━━━━━ Passage shown
For each ID, the first group starts with the earliest record, whose INS_DATE becomes the BASE_DATE for that group. This group contains all the records that are within 6 hours of BASE_DATE. The next group starts with the earliest record after the previous group, whose INS_DATE becomes the BASE_DATE of that group.

ID INS_DATE BASE_DATE
1 2011-05-25 23:13:32 2011-05-25 23:13:32
1 2011-05-26 02:14:19 2011-05-25 23:13:32
1 2011-05-26 04:15:30 2011-05-25 23:13:32
1 2011-05-26 05:14:31 2011-05-26 05:14:31
1 2011-05-26 07:15:19 2011-05-26 05:14:31
1 2011-05-26 10:15:50 2011-05-26 05:14:31
1 2011-05-26 13:44:46 2011-05-26 13:44:46
1 2011-05-26 15:14:54 2011-05-26 13:44:46
1 2011-05-26 16:15:01 2011-05-26 13:44:46
1 2011-05-26 17:14:38 2011-05-26 13:44:46
1 2011-05-26 19:15:36 2011-05-26 13:44:46
2 2011-05-30 11:30:17 2011-05-30 11:30:17
2 2011-05-30 14:30:22 2011-05-30 11:30:17

 

Why use analytics? PARTITION and ORDER BY!

If we know and use analytic functions, we naturally think of using them for this kind of problem. Why? Because the first thing we want to do with the input is PARTITION it by ID, and the next thing we want to do is ORDER each partition by INS_DATE. Partitioning makes processing simpler and more efficient: we only have to think about one ID at a time, and Oracle can independently process the records for each ID. Once we have partitioned, we obviously have to order by INS_DATE.

Why not use analytics?

That is the question. Partitioning and ordering may help solve a problem, but that doesn’t mean analytics are the complete solution. How can we tell when analytics will work and when they won’t?

Analytic functions have input and output: the input is the result of the JOINs, GROUP BYs, etc., and it already contains all the rows of the final result set. An analytic function can use input data from rows before and after the current row, but it cannot access the output from analytics in other rows.

One way around this limitation is to nest analytic functions with subqueries or inline views. The “start of group” method does exactly this: it uses analytics to assign 1 to the first row of a group (and 0 to the others), then it uses the 1s and 0s as input to a SUM() function to generate the group identifiers. Here analytics works because we assign 1 or 0 based only on the input to the function: we don’t need to know whether any previous row got a 1 or a 0.

We cannot solve our current problem with nested analytics because we don’t know how much nesting to do. We would have to nest again every time the BASE_DATE changes!

No, this is a job for what Tom Kyte calls “procedural” processing, even if it can be done in SQL.

Who else does partitioning? The MODEL clause

The MODEL clause, introduced in Oracle 10G, is complex and therefore hard to understand. Still, we can use bits of its functionality to do processing that works like analytics but lets us be “procedural”.

SELECT id, ins_date, base_date
FROM grtab
MODEL
  PARTITION BY (id)
  DIMENSION BY (Row_Number() OVER (PARTITION BY id ORDER BY ins_date) rn)
  MEASURES (ins_date, ins_date base_date)
  RULES (
    base_date[rn > 1] =
      CASE
        WHEN ins_date[cv()] - base_date[cv()-1] > 0.25 THEN ins_date[cv()] 
        ELSE base_date[cv()-1]
      END
  )
  • Without a detailed explanation, we can see that the MODEL clause allows partitioning.
━━━━━━━━━━
• _Written request_
Please retype, word for word, the stretch of the passage on Oracle analytics from "If we know and" through "order by INS_DATE.".
━━━━━ Supplied data
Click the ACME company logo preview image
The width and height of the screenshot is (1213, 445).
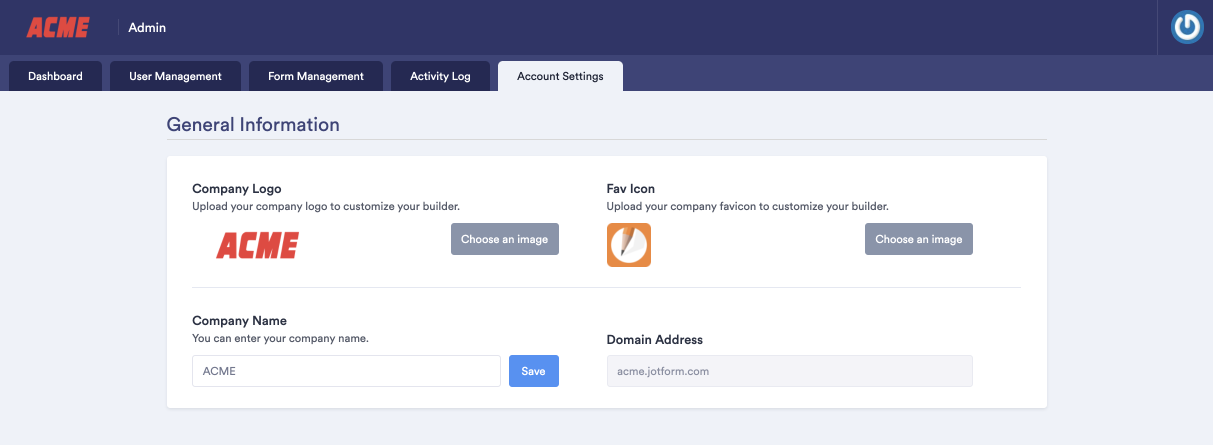[x=257, y=245]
━━━━━━━━━━
• _Complete answer_
If we know and use analytic functions, we naturally think of using them for this kind of problem. Why? Because the first thing we want to do with the input is PARTITION it by ID, and the next thing we want to do is ORDER each partition by INS_DATE. Partitioning makes processing simpler and more efficient: we only have to think about one ID at a time, and Oracle can independently process the records for each ID. Once we have partitioned, we obviously have to order by INS_DATE.